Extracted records
____

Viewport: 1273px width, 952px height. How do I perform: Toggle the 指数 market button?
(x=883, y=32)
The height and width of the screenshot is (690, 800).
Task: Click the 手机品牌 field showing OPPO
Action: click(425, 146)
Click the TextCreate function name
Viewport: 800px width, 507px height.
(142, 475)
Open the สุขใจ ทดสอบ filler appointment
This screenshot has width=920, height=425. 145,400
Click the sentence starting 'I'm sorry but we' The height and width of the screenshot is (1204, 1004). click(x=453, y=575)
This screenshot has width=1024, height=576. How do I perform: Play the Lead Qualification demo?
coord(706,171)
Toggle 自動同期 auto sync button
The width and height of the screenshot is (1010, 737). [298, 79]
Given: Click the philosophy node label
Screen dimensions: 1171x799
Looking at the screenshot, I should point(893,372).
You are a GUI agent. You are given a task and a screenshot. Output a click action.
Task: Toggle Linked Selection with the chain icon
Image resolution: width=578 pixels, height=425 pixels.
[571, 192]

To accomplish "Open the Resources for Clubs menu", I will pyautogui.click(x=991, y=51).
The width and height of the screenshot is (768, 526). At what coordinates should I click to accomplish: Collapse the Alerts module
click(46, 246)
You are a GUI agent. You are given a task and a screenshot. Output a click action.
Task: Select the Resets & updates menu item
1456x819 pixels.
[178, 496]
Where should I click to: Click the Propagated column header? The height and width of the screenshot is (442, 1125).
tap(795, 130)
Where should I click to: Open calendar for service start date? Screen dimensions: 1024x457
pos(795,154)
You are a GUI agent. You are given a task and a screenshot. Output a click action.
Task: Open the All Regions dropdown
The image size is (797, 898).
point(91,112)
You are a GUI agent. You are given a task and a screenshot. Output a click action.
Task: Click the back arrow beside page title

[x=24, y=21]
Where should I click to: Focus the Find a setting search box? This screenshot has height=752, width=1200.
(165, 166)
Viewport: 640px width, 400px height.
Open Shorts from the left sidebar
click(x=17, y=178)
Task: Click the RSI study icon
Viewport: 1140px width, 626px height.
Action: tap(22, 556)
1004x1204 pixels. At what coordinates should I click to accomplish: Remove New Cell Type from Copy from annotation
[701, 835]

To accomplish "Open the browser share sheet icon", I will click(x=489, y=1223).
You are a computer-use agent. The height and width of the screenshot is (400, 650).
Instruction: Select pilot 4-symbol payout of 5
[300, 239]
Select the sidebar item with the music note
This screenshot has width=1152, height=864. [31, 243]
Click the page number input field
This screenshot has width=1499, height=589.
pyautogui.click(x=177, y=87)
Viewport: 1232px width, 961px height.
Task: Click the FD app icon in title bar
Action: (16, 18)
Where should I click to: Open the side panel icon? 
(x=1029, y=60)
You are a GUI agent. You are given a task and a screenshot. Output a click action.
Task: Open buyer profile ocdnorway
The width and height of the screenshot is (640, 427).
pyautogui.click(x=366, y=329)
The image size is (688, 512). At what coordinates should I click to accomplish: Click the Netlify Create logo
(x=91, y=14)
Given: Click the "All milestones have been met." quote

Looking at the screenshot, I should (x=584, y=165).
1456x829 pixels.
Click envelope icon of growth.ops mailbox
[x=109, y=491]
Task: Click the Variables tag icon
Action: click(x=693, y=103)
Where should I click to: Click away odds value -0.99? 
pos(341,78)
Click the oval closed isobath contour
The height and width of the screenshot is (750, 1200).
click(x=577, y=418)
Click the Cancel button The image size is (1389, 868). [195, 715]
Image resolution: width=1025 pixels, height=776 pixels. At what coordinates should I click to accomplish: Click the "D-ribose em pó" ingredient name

____

▶ [Problem details]: Looking through the data above, copy out each line in which the string "menu" occurs.

▶ [Result for this task]:
To accomplish "Open the Resources for Clubs menu", I will pyautogui.click(x=991, y=51).
Task: Select the Resets & updates menu item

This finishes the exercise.